Hunger is a sneaky deception, because most people don’t realize it is changing their mood. When starving, people get annoyed at each other, but the problem isn’t the person, it’s the lack of a sandwich. Hunger clouds the judgment of even the most professional people. Demonstrating this, researchers followed a group of judges to see what time of day they were most likely to grant parole to offenders. Judges are supposed to be impartial and wise, but they were much more likely when feeling full and comfortable to grant pleading parolees a break. After a mid-morning snack, parole was granted about two-thirds of the time. Then the percentage dropped off continually until lunch, at which point it shot back up to the same happy two-thirds level.
This worked for me when I was a student stressing about a thesis deadline. I was waiting to get feedback from a professor, and to encourage him, I brought him a plate of homemade cookies courtesy of my wife. He had the draft back within a day, with glowing reports about it and the snickerdoodles. I have also heard many tales of food as marriage therapy. One couple reported that whenever they became crabby, they would stop and eat. It either solved the problem or left the pair too contentedly full to address it. In a men’s group I was involved with, one guy said the secret to life was to buy his wife candy: “Dudes, sometimes you just gotta go to the K-Mart for junior mints. It saved my marriage.”
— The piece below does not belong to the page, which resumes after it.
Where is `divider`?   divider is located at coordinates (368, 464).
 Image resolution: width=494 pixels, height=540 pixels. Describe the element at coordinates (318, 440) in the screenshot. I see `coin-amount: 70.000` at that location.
Food is energy, and relationships take a lot of energy (This is also why bloggers frequently stop writing to get snacks). One project found when subjects were asked to interpret another’s body language, they did better after having a drink of lemonade. This only worked with lemonade with real sugar, however, and not artificial sweeteners. The calories fueled the focusing ability. Brad Bushman, one of the researchers on the voodoo doll study, has discussed how glucose is actual brain fuel, needed to control negative impulses. "Even though the brain is only 2 percent of our body weight,” Bushman said, “it consumes about 20 percent of our calories. It is a very demanding organ when it comes to energy." It may be better to ditch the diet when you are trying to improve your relationship and work things out over steak and chocolate.
References
Brad J. Bushman, C. Nathan DeWall, Richard S. Pond, and Michael D. Hanus, "Low Glucose Relates to Greater Aggression in Married Couples." Proceedings of the National Academy of Sciences 111, no. 17 (2014): 6254-6257.
Shai Danziger, Jonathan Levav, and Liora Avnaim-Pesso, "Extraneous Factors in Judicial Decisions," Proceedings of the National Academy of Sciences 108, no. 17 (2011): 6889-6892.
Emer J. Masicampo, and Roy F. Baumeister, "Toward A Physiology of Dual-Process Reasoning And Judgment: Lemonade, Willpower, And Expensive Rule-Based Analysis," Psychological Science 19, no. 3 (2008): 255-260.